** Excerpted passage follows **
Throwback Thursday ‘Come Out and Play’ by The Offspring (1994)
This song works in two ways for my Pandemic themed Throwbacks. Here in South Dakota, we are slowly reopening, so it is somewhat OK to 'come out and play', however, you still have to be smart about it. In other places in the country, they are still under stricter rules, so they are still 'keeping separated.'
"Come Out and Play" by The Offspring is sometimes mistakenly called 'Keep 'Em Separated.' It was released in 1994 and was the first single from their album, Smash. Later it would be included on their Greatest Hits album in 2005.
The Offspring is a band out of Garden Grover, California. They formed in 1984.
The music video for "Come Out and Play" was the first music video ever for The Offspring. It debuted on MTV in May of 1994. The music video helped the song and The Offspring become well known on the alternative/punk scene. "Come Out and Play" is considered the band's breakthrough song.
The Offspring faced legal ramifications for an Arabian guitar phrase in this song. According to Wikipedia, "In 1994, Posh Boy Records owner Robbie Fields submitted a written claim to Epitaph Records via the Harry Fox Agency, alleging that the two-bar Arabian guitar phrase repeated throughout "Come Out and Play" copied the guitar solo from "Bloodstains", a song by the Fullerton, California punk rock band Agent Orange written in 1979 to which Fields, as the song's publisher, owned the copyright."
No lawsuit was ever filed.
"Come Out and Play" went to #1 on the Billboard Alternative Songs chart and #10 on the Mainstream Rock chart.
** End of Excerpted passage **
- Work instruction
Answer these questions from the Throwback Thursday post about "Come Out and Play":
(a) Which album was the song the first single from?
(b) On what channel and in what month and year did the song's music video debut?
(c) What positions did the song reach on the Billboard Alternative Songs chart and the Mainstream Rock chart?
** Available data follows **
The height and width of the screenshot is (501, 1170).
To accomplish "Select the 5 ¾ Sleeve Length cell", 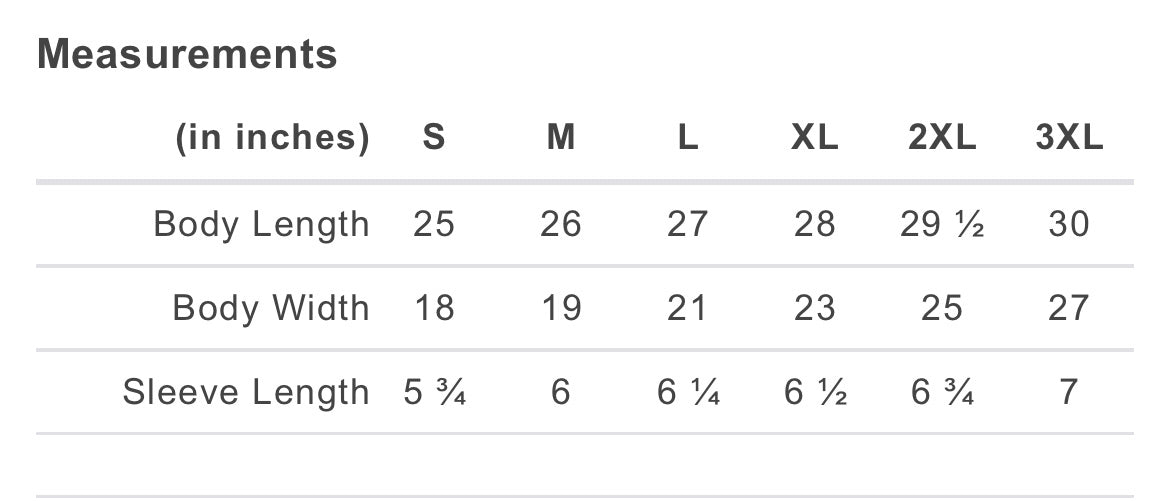I will pos(434,392).
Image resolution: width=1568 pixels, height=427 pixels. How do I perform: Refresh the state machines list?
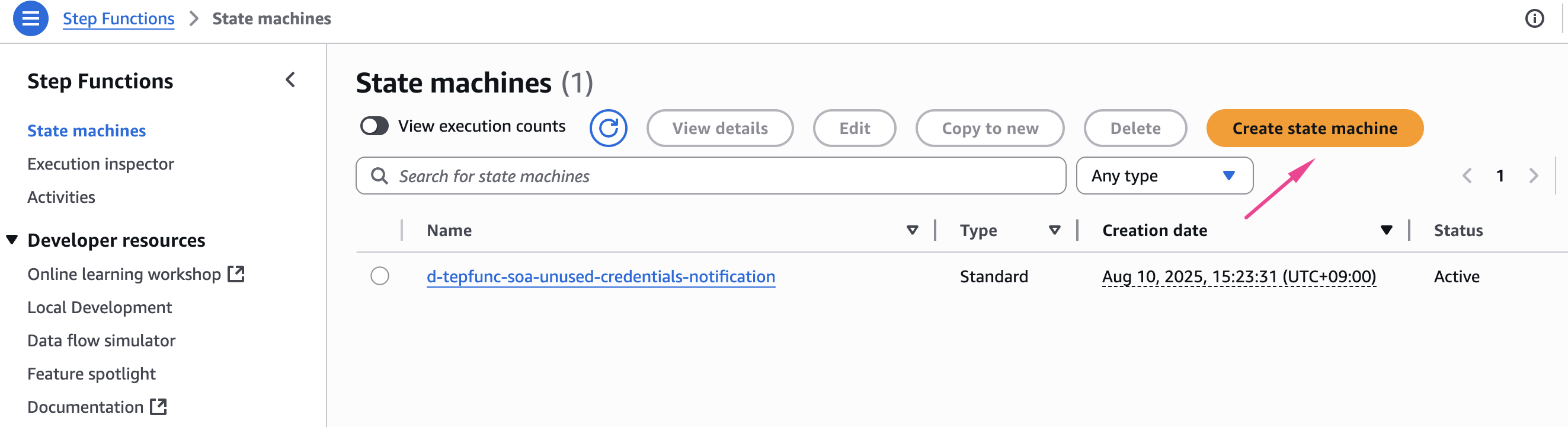608,129
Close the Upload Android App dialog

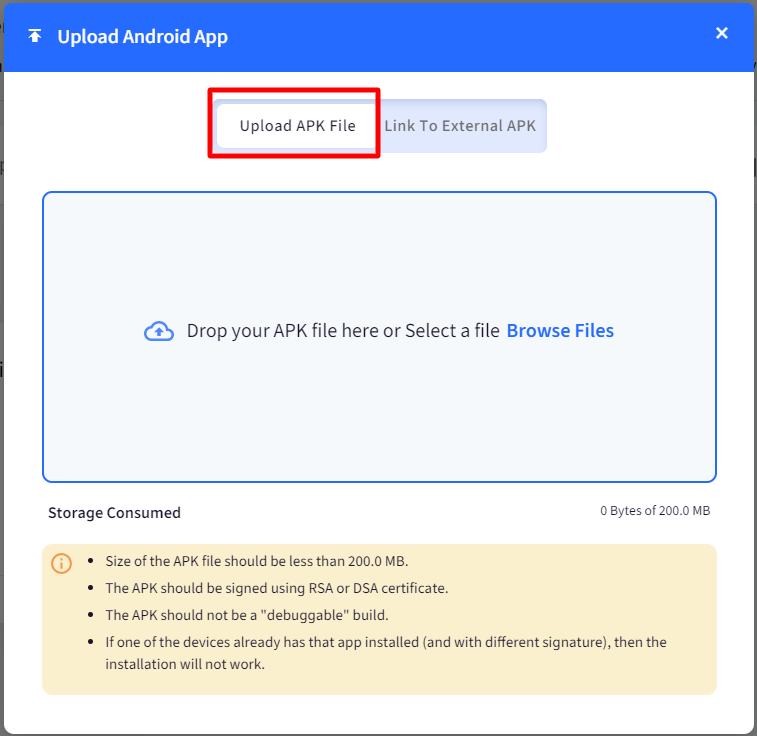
** End of Available data **
- Answer for this exercise
(a) Smash.
(b) MTV, in May 1994.
(c) It reached #1 on the Billboard Alternative Songs chart and #10 on the Mainstream Rock chart.